▶ **Selected excerpt**
Content starts
Multidisciplinary Teams (MDTs) have been used in various professional fields for many years. For example, the medical field has utilized multidisciplinary teams to staff complex medical issues of patients for over 50 years, and these efforts continue today based on their success. Utilizing this format, Robert E. “Bud” Cramer, a local prosecutor in Huntsville, Alabama, constructed such a multidisciplinary team to respond to the complex work and intertwined agencies involved in child abuse cases in 1985. His philosophy for this approach was founded on the basis that child abuse is a serious issue that must be addressed; the system intended to protect children should help children, not further traumatize them or cause lack of trust; the protection of children must bring all agencies involved in the investigation and intervention to work together; collaboration will include both government and NGOs; and programs should be flexible based on the community’s strengths. As this idea grew, it became clear that having a committed and effective multidisciplinary team with a shared common goal was the foundation of a Child Advocacy Center (CAC).
The CAC/MDT model recognizes that to effectively respond to child abuse, various agencies and departments responsible for the protection of children must be united in a collaborative effort to respond with the recognition that no one agency by itself can assure the protection of children. Each agency benefits from the knowledge and expertise of MDT colleagues through shared information and timely gathering of evidence. This collaboration guides individual and collective interventions that help ensure the most efficacious outcomes for the children served, as well as all the MDT partners. Multidisciplinary Teams today are comprised of child protection services, law enforcement, prosecution, medical providers, mental health clinicians, forensic interviewers, victim advocates, and others who work together to coordinate the investigation of allegations of child abuse and provide the child victim and family with support services.
Content ends
▶ **Work task 1**
List every type of professional or agency that the passage on multidisciplinary teams names as making up such teams today.
▶ **Work task 2**
According to the passage on multidisciplinary teams, in what year did Robert E. "Bud" Cramer build a team to respond to child abuse cases?
▶ **Work task 3**
Summarize the passage on multidisciplinary teams in two sentences.

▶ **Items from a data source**
Content starts
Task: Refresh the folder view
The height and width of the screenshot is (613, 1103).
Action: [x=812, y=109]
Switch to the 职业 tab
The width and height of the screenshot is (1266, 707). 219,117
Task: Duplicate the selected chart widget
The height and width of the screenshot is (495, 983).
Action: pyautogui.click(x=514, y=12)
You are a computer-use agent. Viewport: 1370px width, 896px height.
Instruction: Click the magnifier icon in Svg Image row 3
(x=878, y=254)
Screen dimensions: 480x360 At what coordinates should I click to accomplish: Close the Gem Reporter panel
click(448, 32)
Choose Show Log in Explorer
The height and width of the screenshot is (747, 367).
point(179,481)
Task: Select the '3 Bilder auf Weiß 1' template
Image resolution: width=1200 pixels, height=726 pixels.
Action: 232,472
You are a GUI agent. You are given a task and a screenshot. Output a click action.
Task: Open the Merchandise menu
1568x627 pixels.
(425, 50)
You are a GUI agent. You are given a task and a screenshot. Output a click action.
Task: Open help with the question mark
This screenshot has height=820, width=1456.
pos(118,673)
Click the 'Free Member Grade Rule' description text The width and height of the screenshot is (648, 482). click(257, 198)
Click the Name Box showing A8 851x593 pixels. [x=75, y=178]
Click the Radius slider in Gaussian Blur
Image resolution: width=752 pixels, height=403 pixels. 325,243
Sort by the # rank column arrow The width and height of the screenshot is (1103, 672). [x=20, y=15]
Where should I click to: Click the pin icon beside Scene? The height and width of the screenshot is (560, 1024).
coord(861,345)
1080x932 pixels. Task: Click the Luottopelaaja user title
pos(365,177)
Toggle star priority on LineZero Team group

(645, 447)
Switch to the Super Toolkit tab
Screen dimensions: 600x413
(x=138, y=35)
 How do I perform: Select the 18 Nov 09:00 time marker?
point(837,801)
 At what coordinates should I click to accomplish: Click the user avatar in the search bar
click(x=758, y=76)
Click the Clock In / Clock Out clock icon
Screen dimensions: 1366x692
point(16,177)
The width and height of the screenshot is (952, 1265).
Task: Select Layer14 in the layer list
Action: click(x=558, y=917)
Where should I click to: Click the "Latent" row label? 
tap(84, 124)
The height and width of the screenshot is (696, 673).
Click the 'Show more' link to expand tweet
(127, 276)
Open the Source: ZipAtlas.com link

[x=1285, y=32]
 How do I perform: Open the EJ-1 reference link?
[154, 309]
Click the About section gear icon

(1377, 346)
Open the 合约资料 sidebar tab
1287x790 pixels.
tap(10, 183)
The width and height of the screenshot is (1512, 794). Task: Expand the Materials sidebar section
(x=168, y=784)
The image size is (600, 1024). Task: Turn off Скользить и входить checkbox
Content ends
▶ **Exercise answer 1**
Child protection services, law enforcement, prosecution, medical providers, mental health clinicians, forensic interviewers, and victim advocates.

▶ **Exercise answer 2**
1985.

▶ **Exercise answer 3**
Drawing on the medical field's long use of multidisciplinary teams, Huntsville prosecutor Robert E. "Bud" Cramer formed such a team in 1985 to handle child abuse cases, and a committed team with a shared goal became the foundation of a Child Advocacy Center. The CAC/MDT model holds that no single agency can protect children alone, so professionals from child protection, law enforcement, prosecution, medicine, mental health, forensic interviewing, and victim advocacy work together to investigate abuse allegations and support the child and family.